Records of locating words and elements

=-=-=

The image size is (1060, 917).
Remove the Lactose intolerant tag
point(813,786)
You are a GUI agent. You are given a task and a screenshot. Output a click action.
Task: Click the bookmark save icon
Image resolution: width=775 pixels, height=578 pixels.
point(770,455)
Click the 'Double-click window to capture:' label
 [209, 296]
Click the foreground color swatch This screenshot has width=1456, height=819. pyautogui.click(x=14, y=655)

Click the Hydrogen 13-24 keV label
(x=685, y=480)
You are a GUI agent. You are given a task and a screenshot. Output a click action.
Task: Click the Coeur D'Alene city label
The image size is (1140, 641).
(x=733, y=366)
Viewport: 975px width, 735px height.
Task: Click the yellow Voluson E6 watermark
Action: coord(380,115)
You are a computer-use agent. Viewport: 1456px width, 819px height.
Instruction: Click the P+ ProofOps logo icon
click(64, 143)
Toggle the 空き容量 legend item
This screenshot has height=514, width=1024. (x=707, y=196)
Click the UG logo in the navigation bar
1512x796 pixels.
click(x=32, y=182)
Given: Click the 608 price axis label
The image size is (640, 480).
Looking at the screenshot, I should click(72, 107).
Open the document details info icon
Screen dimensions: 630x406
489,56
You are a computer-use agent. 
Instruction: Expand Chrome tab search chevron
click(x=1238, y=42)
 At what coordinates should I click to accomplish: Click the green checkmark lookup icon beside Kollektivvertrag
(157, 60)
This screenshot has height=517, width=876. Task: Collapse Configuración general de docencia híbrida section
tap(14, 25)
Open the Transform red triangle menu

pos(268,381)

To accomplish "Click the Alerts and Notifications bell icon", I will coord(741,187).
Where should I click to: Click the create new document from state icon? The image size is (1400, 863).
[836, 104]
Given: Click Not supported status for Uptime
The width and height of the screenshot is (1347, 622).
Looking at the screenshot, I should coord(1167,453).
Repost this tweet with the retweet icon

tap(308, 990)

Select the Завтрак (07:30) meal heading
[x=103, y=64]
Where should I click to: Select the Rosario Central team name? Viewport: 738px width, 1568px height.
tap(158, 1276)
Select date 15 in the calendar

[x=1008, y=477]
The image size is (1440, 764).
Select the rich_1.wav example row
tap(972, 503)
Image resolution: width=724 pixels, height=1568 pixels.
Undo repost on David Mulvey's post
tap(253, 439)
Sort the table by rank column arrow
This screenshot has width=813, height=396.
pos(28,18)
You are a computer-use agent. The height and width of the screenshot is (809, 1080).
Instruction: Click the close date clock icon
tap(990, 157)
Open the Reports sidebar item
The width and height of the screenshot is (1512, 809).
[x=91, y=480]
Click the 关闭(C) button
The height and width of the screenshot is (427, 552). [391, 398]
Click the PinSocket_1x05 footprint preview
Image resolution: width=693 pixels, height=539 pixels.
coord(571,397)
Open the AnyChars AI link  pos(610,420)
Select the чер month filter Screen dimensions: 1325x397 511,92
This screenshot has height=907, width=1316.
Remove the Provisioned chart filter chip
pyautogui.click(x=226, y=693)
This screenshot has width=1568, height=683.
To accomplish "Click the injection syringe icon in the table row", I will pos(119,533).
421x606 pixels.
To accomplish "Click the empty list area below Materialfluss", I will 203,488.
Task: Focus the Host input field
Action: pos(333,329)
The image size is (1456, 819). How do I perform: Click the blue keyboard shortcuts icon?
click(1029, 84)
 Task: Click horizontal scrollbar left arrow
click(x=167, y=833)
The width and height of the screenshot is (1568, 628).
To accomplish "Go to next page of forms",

=-=-=

Given exercise:
Reproduce the lines of every entry above verbatim.

Result below:
The image size is (1060, 917).
Remove the Lactose intolerant tag
point(813,786)
You are a GUI agent. You are given a task and a screenshot. Output a click action.
Task: Click the bookmark save icon
Image resolution: width=775 pixels, height=578 pixels.
point(770,455)
Click the 'Double-click window to capture:' label
 [209, 296]
Click the foreground color swatch This screenshot has width=1456, height=819. pyautogui.click(x=14, y=655)

Click the Hydrogen 13-24 keV label
(x=685, y=480)
You are a GUI agent. You are given a task and a screenshot. Output a click action.
Task: Click the Coeur D'Alene city label
The image size is (1140, 641).
(x=733, y=366)
Viewport: 975px width, 735px height.
Task: Click the yellow Voluson E6 watermark
Action: coord(380,115)
You are a computer-use agent. Viewport: 1456px width, 819px height.
Instruction: Click the P+ ProofOps logo icon
click(64, 143)
Toggle the 空き容量 legend item
This screenshot has height=514, width=1024. (x=707, y=196)
Click the UG logo in the navigation bar
1512x796 pixels.
click(x=32, y=182)
Given: Click the 608 price axis label
The image size is (640, 480).
Looking at the screenshot, I should click(72, 107).
Open the document details info icon
Screen dimensions: 630x406
489,56
You are a computer-use agent. 
Instruction: Expand Chrome tab search chevron
click(x=1238, y=42)
 At what coordinates should I click to accomplish: Click the green checkmark lookup icon beside Kollektivvertrag
(157, 60)
This screenshot has height=517, width=876. Task: Collapse Configuración general de docencia híbrida section
tap(14, 25)
Open the Transform red triangle menu

pos(268,381)

To accomplish "Click the Alerts and Notifications bell icon", I will coord(741,187).
Where should I click to: Click the create new document from state icon? The image size is (1400, 863).
[836, 104]
Given: Click Not supported status for Uptime
The width and height of the screenshot is (1347, 622).
Looking at the screenshot, I should coord(1167,453).
Repost this tweet with the retweet icon

tap(308, 990)

Select the Завтрак (07:30) meal heading
[x=103, y=64]
Where should I click to: Select the Rosario Central team name? Viewport: 738px width, 1568px height.
tap(158, 1276)
Select date 15 in the calendar

[x=1008, y=477]
The image size is (1440, 764).
Select the rich_1.wav example row
tap(972, 503)
Image resolution: width=724 pixels, height=1568 pixels.
Undo repost on David Mulvey's post
tap(253, 439)
Sort the table by rank column arrow
This screenshot has width=813, height=396.
pos(28,18)
You are a computer-use agent. The height and width of the screenshot is (809, 1080).
Instruction: Click the close date clock icon
tap(990, 157)
Open the Reports sidebar item
The width and height of the screenshot is (1512, 809).
[x=91, y=480]
Click the 关闭(C) button
The height and width of the screenshot is (427, 552). [391, 398]
Click the PinSocket_1x05 footprint preview
Image resolution: width=693 pixels, height=539 pixels.
coord(571,397)
Open the AnyChars AI link  pos(610,420)
Select the чер month filter Screen dimensions: 1325x397 511,92
This screenshot has height=907, width=1316.
Remove the Provisioned chart filter chip
pyautogui.click(x=226, y=693)
This screenshot has width=1568, height=683.
To accomplish "Click the injection syringe icon in the table row", I will pos(119,533).
421x606 pixels.
To accomplish "Click the empty list area below Materialfluss", I will 203,488.
Task: Focus the Host input field
Action: pos(333,329)
The image size is (1456, 819). How do I perform: Click the blue keyboard shortcuts icon?
click(1029, 84)
 Task: Click horizontal scrollbar left arrow
click(x=167, y=833)
The width and height of the screenshot is (1568, 628).
To accomplish "Go to next page of forms",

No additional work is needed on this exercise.